6. It Stifles Innovation: Industries that grow dependent on government are much less likely innovate to make their product better. The Wind PTC is over 20 years old. The technology of wind energy, compared to other energy sources (think massive technology advances in oil and natural gas), has not significantly improved over those three decades—wind power still cannot help keep the lights on when the wind isn’t blowing. These handouts have contributed to its failure to become market viable.

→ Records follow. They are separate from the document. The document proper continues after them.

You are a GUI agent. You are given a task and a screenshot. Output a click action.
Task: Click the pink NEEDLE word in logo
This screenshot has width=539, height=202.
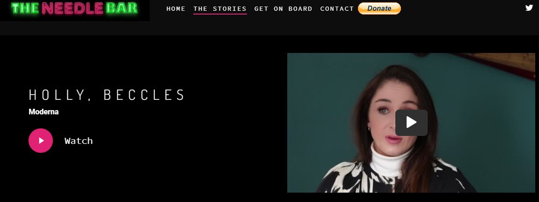pyautogui.click(x=73, y=8)
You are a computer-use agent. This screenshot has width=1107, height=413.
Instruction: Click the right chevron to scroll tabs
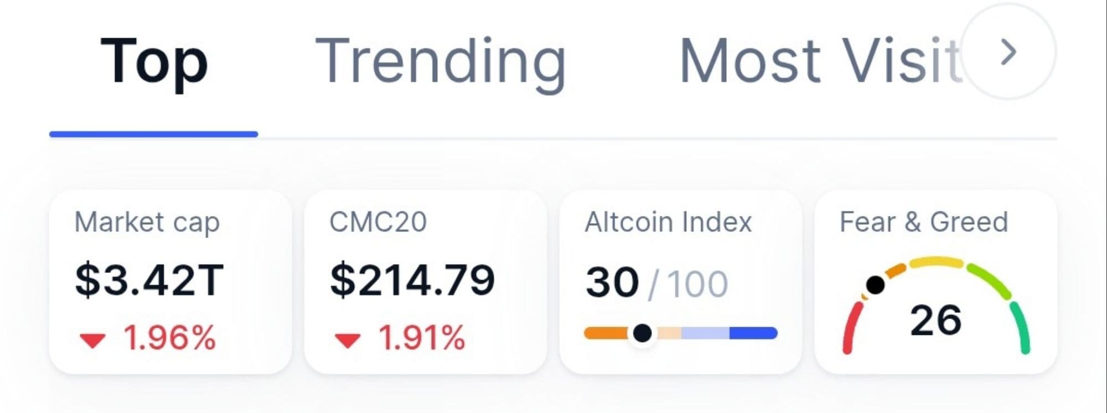pyautogui.click(x=1008, y=53)
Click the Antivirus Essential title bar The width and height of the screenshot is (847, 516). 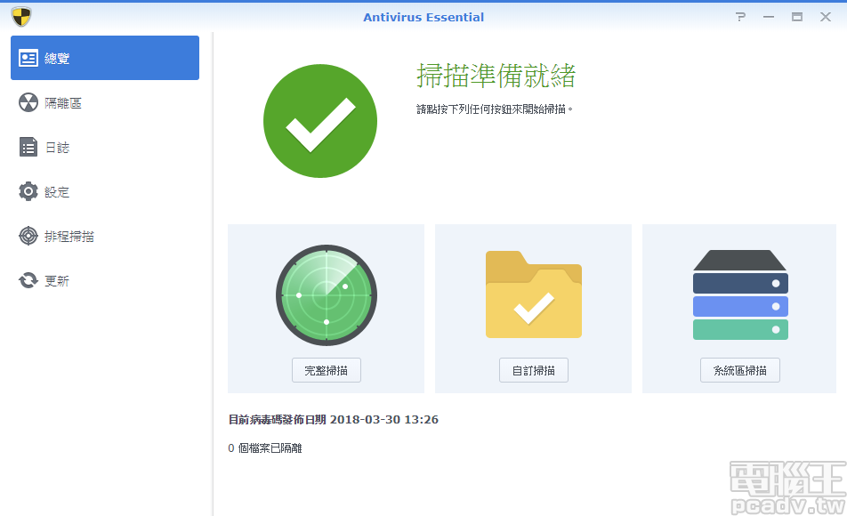coord(424,17)
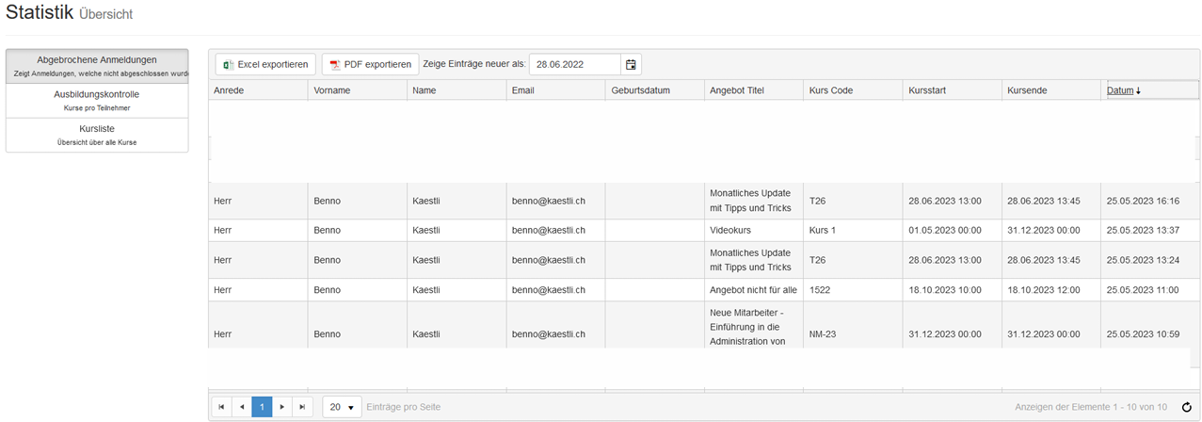Sort by the Vorname column header
Screen dimensions: 1202x422
coord(332,90)
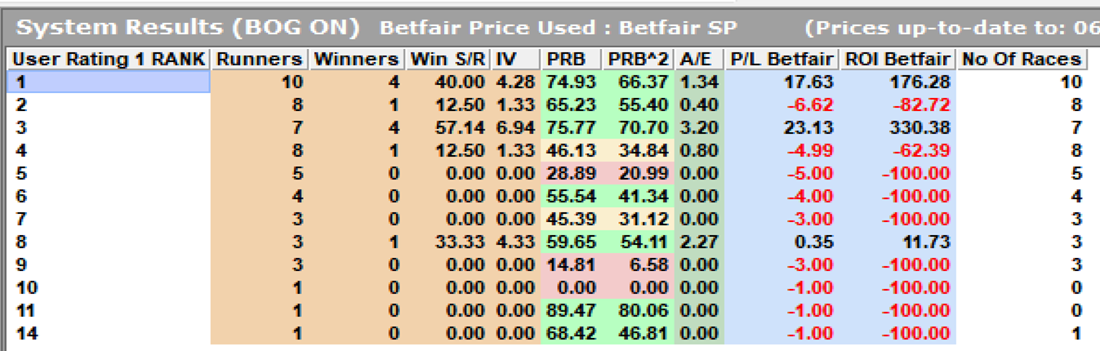Click the 23.13 P/L Betfair cell
The height and width of the screenshot is (351, 1100).
click(781, 127)
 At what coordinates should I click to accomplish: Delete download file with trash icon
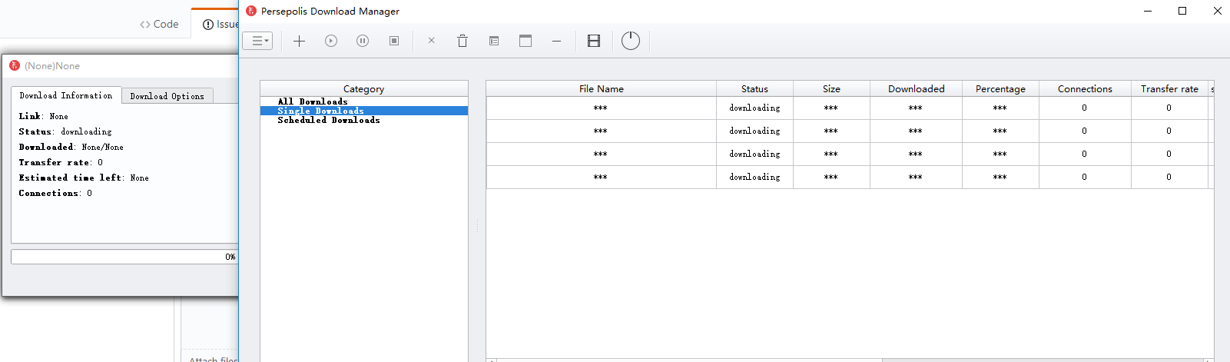coord(462,41)
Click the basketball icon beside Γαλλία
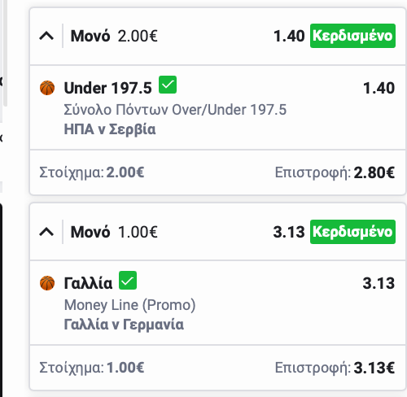Viewport: 407px width, 397px height. [x=47, y=283]
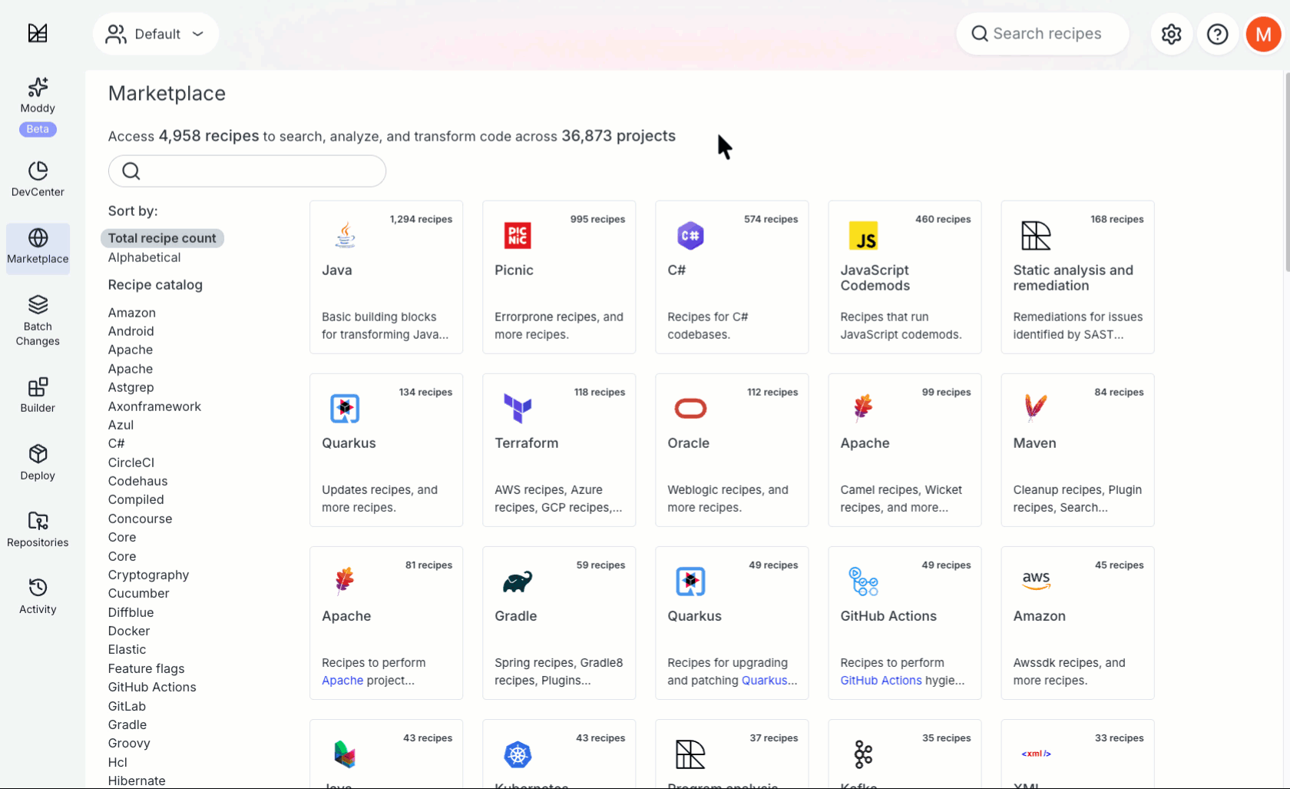
Task: Open the Builder page
Action: pos(38,395)
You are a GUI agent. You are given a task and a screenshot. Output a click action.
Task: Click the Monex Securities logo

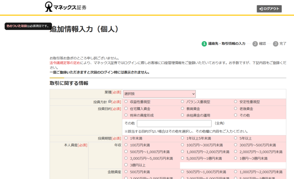[66, 7]
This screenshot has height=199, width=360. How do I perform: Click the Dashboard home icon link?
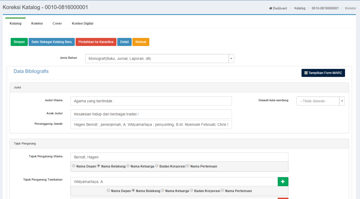click(278, 8)
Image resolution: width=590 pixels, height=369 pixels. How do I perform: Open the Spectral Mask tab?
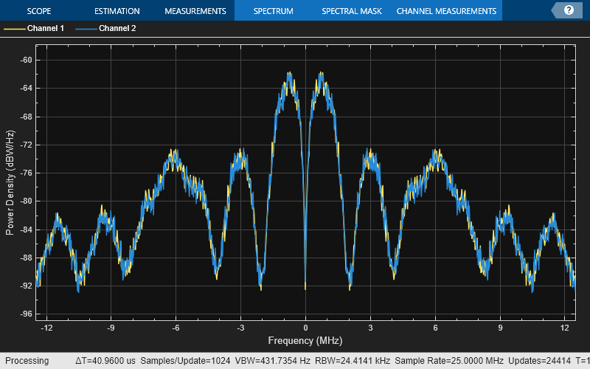point(351,11)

7. It is Crucial to the EPA Power Plant Regulations: The EPA is pursuing aggressive regulations of existing power plants that amount to a federal takeover of the electricity system. One of the goals of this regulation is to shift electricity from sources like coal toward renewable energy like wind. Without the Wind PTC, mandating renewables is a much more difficult task. Extending the Wind PTC helps enable this federal takeover by the EPA.

8. It Ignores Environmental Drawbacks of Wind Energy: Advocates dub wind “Clean Energy,” yet wind has numerous environmental drawbacks. Wind facilities kill millions of birds and bats, including endangered and threated species like bald and golden eagles. In addition, wind turbines are manufactured with rare earth minerals mined mostly from China under horrific environmental conditions. Lastly, industrial wind developments use a lot of land for a small amount of energy 

9. It Props Up an Old, Failed Technology: Wind energy is not a new, “infant” industry as the wind lobby claims. Wind turbines have been used to produce electricity for over 100 years. It did not take long to figure out back then that wind was an unreliable, expensive form of energy. Despite billions of dollars in taxpayer support over decades, not much has changed today. Wind is still an unreliable, expensive form of energy.

10. It Promotes an Energy Source that Depends on Other Energy Sources: Many proponents of the PTC claim wind energy can break our “dependence” on fossil fuels. Yet, wind energy would not be possible without natural gas, oil, and coal. These fuels are needed to manufacture, deliver, and maintain wind turbines. Additionally, back up power, dominated by natural gas and coal, is necessary because of the earlier mentioned reliability issues with wind. Wind is very much dependent on other fuels and would not be possible without them.

The American Energy Alliance supports eliminating the wind PTC and urges all Members of Congress to co-sponsor H.R. 1901. Co-sponsorship of this legislation will be calculated into our American Energy Scorecard.